WORK INSTRUCTIONS:
The required answer is an exact copy of every entry underneath.

(Stored records)
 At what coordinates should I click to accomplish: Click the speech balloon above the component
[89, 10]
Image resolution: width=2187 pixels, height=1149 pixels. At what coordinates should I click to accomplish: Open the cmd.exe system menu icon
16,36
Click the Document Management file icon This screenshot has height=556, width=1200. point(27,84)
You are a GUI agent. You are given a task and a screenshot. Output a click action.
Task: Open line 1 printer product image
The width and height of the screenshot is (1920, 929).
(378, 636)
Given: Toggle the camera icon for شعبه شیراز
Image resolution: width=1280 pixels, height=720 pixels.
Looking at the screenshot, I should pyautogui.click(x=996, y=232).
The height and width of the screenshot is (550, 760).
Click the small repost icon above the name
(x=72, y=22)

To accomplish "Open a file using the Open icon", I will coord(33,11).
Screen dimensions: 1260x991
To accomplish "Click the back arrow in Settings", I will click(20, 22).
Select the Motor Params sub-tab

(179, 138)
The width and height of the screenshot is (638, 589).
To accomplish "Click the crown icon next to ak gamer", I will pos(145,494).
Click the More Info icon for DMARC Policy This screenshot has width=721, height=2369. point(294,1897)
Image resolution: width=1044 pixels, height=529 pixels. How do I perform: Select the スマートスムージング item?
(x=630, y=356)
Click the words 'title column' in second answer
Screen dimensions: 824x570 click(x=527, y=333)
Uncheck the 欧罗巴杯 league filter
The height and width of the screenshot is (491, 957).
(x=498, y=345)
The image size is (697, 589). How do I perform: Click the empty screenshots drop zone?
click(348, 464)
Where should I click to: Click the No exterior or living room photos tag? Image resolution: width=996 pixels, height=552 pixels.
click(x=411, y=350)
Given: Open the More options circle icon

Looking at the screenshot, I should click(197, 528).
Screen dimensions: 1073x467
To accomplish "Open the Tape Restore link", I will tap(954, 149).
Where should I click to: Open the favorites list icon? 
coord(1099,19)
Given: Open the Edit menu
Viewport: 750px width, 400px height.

RESULT BELOW:
 At what coordinates should I click to accomplish: Click the speech balloon above the component
[89, 10]
Image resolution: width=2187 pixels, height=1149 pixels. At what coordinates should I click to accomplish: Open the cmd.exe system menu icon
16,36
Click the Document Management file icon This screenshot has height=556, width=1200. point(27,84)
You are a GUI agent. You are given a task and a screenshot. Output a click action.
Task: Open line 1 printer product image
The width and height of the screenshot is (1920, 929).
(378, 636)
Given: Toggle the camera icon for شعبه شیراز
Image resolution: width=1280 pixels, height=720 pixels.
Looking at the screenshot, I should pyautogui.click(x=996, y=232).
The height and width of the screenshot is (550, 760).
Click the small repost icon above the name
(x=72, y=22)

To accomplish "Open a file using the Open icon", I will coord(33,11).
Screen dimensions: 1260x991
To accomplish "Click the back arrow in Settings", I will click(20, 22).
Select the Motor Params sub-tab

(179, 138)
The width and height of the screenshot is (638, 589).
To accomplish "Click the crown icon next to ak gamer", I will pos(145,494).
Click the More Info icon for DMARC Policy This screenshot has width=721, height=2369. point(294,1897)
Image resolution: width=1044 pixels, height=529 pixels. How do I perform: Select the スマートスムージング item?
(x=630, y=356)
Click the words 'title column' in second answer
Screen dimensions: 824x570 click(x=527, y=333)
Uncheck the 欧罗巴杯 league filter
The height and width of the screenshot is (491, 957).
(x=498, y=345)
The image size is (697, 589). How do I perform: Click the empty screenshots drop zone?
click(348, 464)
Where should I click to: Click the No exterior or living room photos tag? Image resolution: width=996 pixels, height=552 pixels.
click(x=411, y=350)
Given: Open the More options circle icon

Looking at the screenshot, I should click(197, 528).
Screen dimensions: 1073x467
To accomplish "Open the Tape Restore link", I will tap(954, 149).
Where should I click to: Open the favorites list icon? 
coord(1099,19)
Given: Open the Edit menu
Viewport: 750px width, 400px height.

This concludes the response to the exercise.